Assigned task 1 — Name every medication mentioned in the forum thread on Metformin and weight loss.
Assigned task 2 — Write a continuation of the forum thread on Metformin and weight loss, picking up right after its final sentence.

##### Excerpt #####

I'm on insulin, but still take Metformin.  Was taking 3 a day, but now one - my weight has crept back on again, but it's because I've been eating more, not sure the Metformin made any difference.

I had trouble loosing weight prior to diagnosis, but was diagnosed with an under active thyroid at same time, hence the cause - managed to loose a couple of stone after that - with willpower and exercise.  It was so disheartening before that when I just couldn't seem to loose it, and gave up, so hang on in there Carina.  Don't always believe the weigh and height chart thing either - I did a Boots body mass index thing and if I went down to the weight it suggested, I would have been positively underweight and far too thin.  Go for where you feel comfortable and healthy.  Particularly, as Northerner says - if you're exercising, you may have more muscle mass, weigh a little more,but be toned and the right size for you!


----------



## RachelT (Jun 10, 2012)

I was always told that Metformin helped you lose weight....they say victoza and byetta are even better in that respect.  I don't think it works for everyone, i can't say it's had a drastic effect on me, i've lost a little weight (down a size and a half in trousers and underpants) but nothing spectacular, and that might just be on managing to (nearly) kick the chocolate habit. i think some people just have more trouble losing weight than others, some bloke on a Horizon program said that there seemed to be a genetic link to the ability to lose weight.

Rachel


----------



## MaryPlain (Aug 22, 2012)

Hi there, just want to add to the encouraging words others have posted with this:

I originally had 5 stone to lose and like you was very disheartened when after 3 weeks I'd hardly lost anything, but the fourth week it started to budge!

Eventually I lost 5 stone, it took me about 2 years as occasionally I had weeks where I got stuck, even though I was eating about half of what I used previously to eat!

##### Entries supplied #####

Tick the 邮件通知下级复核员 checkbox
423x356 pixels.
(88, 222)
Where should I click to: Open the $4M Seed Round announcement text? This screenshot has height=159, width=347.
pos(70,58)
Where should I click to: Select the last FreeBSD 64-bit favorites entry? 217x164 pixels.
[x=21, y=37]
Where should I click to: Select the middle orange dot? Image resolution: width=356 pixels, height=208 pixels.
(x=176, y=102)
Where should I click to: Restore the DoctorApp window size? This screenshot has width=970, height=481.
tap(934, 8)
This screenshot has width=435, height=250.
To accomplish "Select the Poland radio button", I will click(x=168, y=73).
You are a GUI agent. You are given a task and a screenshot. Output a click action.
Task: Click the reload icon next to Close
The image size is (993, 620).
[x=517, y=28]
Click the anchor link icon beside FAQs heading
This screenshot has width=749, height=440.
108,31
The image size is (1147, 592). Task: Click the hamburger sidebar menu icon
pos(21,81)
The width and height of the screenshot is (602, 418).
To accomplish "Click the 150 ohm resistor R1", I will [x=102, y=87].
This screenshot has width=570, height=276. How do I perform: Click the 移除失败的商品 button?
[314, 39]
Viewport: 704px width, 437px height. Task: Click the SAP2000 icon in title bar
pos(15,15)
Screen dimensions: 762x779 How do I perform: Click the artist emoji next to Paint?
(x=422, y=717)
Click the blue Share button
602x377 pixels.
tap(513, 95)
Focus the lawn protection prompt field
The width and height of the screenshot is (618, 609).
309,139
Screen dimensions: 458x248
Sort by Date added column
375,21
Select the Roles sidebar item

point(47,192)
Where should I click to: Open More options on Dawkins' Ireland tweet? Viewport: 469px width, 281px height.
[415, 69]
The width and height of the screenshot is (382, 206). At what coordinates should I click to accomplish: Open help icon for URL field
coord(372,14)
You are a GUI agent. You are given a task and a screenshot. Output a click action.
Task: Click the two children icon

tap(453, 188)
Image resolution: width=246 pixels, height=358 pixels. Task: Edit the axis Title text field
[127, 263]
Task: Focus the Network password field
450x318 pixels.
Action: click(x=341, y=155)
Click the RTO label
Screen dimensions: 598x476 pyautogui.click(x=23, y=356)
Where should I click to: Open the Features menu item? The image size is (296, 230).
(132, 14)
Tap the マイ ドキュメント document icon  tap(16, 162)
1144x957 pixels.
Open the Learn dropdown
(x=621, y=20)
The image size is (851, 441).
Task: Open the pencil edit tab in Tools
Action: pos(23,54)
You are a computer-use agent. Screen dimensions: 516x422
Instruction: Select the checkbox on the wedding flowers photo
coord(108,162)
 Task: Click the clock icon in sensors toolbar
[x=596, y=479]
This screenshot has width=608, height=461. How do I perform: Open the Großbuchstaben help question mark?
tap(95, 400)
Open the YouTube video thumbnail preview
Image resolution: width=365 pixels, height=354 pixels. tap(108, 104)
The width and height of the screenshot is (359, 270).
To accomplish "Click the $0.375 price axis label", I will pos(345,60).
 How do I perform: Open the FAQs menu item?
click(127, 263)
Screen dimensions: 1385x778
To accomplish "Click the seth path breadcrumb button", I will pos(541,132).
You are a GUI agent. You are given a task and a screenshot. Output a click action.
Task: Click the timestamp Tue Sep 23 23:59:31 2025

#####

Task answer 1 — insulin, Metformin, victoza, byetta

Task answer 2 —
At those points as I'm type 1 I was using my insulin doses as a rough rule of thumb to how much to eat, and I found that if I had 6 units with my evening meal (60g carbs) my weight loss slowed, but on 4 units (40g carbs) it resumed.

The last time I had tried to diet I was in my twenties and it was a real shock to find that I didn't lose half a stone in the first week as I used to back then!


----------



## careyjm (Oct 24, 2012)

I have tried SW and WW, initially lose a few pounds and then get disheartened. I have been on Insulin and Metformin for 10 years and am overweight and my sugar control is bad. 

I am trying to be more active and watch my portion size but it is hard, a couple of years ago I was severely depressed and was put on Prozac and the weight dropped off me, unfortunately its all back now. Don't think it was the Prozac it was probably because I had a small appetite.

I really need to do something as it feels like I have been abandoned by my diabetes team. I am managed by the Kingston Diabetes team and was moved out into the community 12 months ago. My review appointment was cancelled because the Diabetes doctor is on longterm sick. Have been told at the moment they can't tell me when I will be seen.

Jacque


----------



## Northerner (Oct 24, 2012)

careyjm said:


> I have tried SW and WW, initially lose a few pounds and then get disheartened. I have been on Insulin and Metformin for 10 years and am overweight and my sugar control is bad.
> 
> I am trying to be more active and watch my portion size but it is hard, a couple of years ago I was severely depressed and was put on Prozac and the weight dropped off me, unfortunately its all back now. Don't think it was the Prozac it was probably because I had a small appetite.
> 
> ...



Hi Jaque, sorry ot hear of the problems you are having. It's ridiculous that you can't see a consultant because the one you would normally see is off sick! You should ask your GP to be referred to another one - you can be seen by any  team you wish under Patient Choice:

http://www.nhs.uk/choiceintheNHS/Yourchoices/Pages/Yourchoices.aspx

Getting your blood sugar levels under control would certainly help with your efforts to lose weight, so I would treat this as your priority rather than thinking about calories and weight-loss diets - consider instead a dietary regime that will fit in with your lifestyle, that you will enjoy, and which is good for your diabetes. Good principles to follow are used in the GL diet (Glycaemic Load), so try and get hold of a copy of The GL Diet for Dummies and see what you think. It would be useful also  to start a food diary and record absolutely everything you eat and drink so that you can look and see where substitutions may be made or items excluded - compare it to the principles in the GL diet and see how it fits in. If you can fit in a regular walk or other exercise daily, this will improve your spirits and you blood sugars.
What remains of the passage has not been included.